In another script I formed my request to Wikidata's SPARQL endpoint using the triple quote string function in Python. I tested out this request in the SPARQL query service before inserting it into the code. I also used the QID JSON file and the python join function to include these QIDs in my SPARQL request. Additionally, I made sure that all of the Wikidata was returned as JSON. I then extracted the 'item', 'itemLabel', 'instanceOf', and 'instanceOfLabel' Wikidata properties from my list of QIDs.
Looping through the returned JSON to extract the values from the 'instanceOfLabel' key, I created an empty dictionary to count these values. I saved this dictionary into a separate JSON file. Finally, I made another script to sort the JSON count dictionary into individual dictionaries, making a different JSON file that was more digestible for Tableau visualization.
Met object record JSON
Wikidata QIDs JSON
Instance count JSON
Visualization JSON
From the data it was evident that the most common 'instanceOfLabel' values in the Met highlight object records were paintings, sculptures, literary works, and drawings. The frequency of literary works surprised me the most because I was unaware that the Met had such an extensive collection of textual and print materials. The image on the right is of a highlighted 1535 Albrecht Dürer geometry manual (image accessed from the Metropolitan Museum website 2022).

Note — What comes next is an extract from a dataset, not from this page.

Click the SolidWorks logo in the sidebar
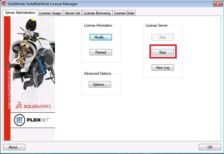The height and width of the screenshot is (154, 224). pyautogui.click(x=34, y=106)
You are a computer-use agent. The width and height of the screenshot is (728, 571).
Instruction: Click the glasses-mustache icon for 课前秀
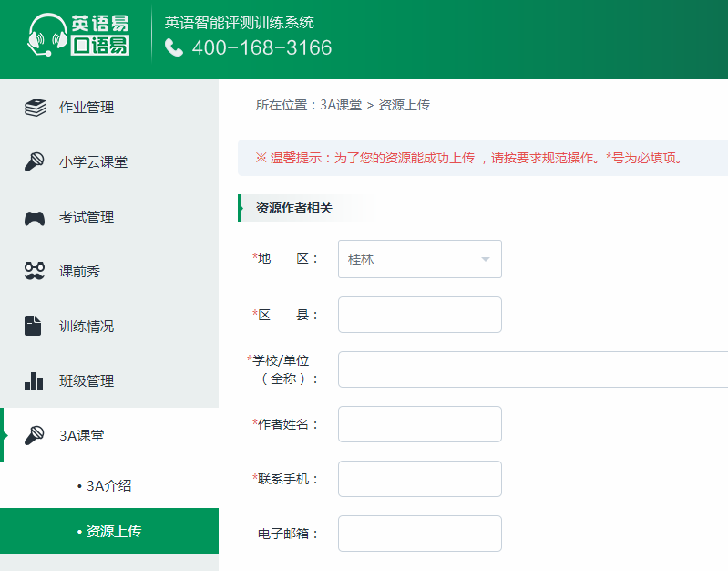(35, 271)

My first challenge was constructing the query to the Met API. I had a lot of struggles with the format and the way the data is returned. The requests url has to include the relevant object ID in order to access the entire object record. This required making sure the url was not hardcoded with a particular object ID. I also had to figure out how to best recall all of the 'isHighlight' records when the API required the q parameter to be filled. Professor Matt Miller helped me with this in suggesting I populate that parameter with *.
I also struggled with the Wikidata endpoint. Despite my query functioning on the SPARQL website, it would not work in my python code. Professor Miller suggested replacing the GET request with a POST request, which finally returned the data.
Finally, I had never done data visualization before and had to teach myself how to use Tableau Public! In future iterations of the project I would definitely try for some more complex visualizations as I quite enjoyed the process.
This project would not have been possible without the help of Professor Matt Miller who teaches Pratt Institute School of Information's Programming for Cultural Heritage INFO 664 class!